PROVIDED DATA:
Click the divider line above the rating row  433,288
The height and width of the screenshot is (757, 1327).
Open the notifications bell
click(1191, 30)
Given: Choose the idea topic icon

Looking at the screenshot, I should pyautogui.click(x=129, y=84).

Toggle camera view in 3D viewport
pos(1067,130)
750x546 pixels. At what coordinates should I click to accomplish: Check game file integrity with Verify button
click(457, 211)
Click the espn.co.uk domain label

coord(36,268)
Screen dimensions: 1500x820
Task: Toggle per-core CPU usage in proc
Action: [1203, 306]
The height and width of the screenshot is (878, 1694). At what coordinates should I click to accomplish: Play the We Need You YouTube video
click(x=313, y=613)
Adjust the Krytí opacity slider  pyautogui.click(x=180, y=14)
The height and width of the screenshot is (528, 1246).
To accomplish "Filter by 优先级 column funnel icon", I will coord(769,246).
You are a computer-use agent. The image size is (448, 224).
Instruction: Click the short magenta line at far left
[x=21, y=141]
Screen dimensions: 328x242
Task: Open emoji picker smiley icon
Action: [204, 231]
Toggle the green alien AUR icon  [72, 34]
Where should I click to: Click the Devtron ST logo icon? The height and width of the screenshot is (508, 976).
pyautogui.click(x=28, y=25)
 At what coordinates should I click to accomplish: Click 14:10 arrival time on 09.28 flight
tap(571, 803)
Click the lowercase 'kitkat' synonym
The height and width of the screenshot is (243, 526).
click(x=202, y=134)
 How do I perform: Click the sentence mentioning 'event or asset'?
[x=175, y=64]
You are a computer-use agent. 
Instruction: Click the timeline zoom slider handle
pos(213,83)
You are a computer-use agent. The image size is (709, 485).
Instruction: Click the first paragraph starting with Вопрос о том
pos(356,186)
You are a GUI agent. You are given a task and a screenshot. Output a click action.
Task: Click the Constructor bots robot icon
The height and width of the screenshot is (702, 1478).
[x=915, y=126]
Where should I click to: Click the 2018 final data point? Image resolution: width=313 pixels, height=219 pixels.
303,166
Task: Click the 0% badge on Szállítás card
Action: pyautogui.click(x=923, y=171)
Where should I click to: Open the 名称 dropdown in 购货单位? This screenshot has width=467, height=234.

EXERCISE: Search the data above for the string "size". Report every line where it is found.

PROBLEM SOLUTION:
You are a computer-use agent. The image size is (448, 224).
You are a computer-use agent. The image size is (709, 485).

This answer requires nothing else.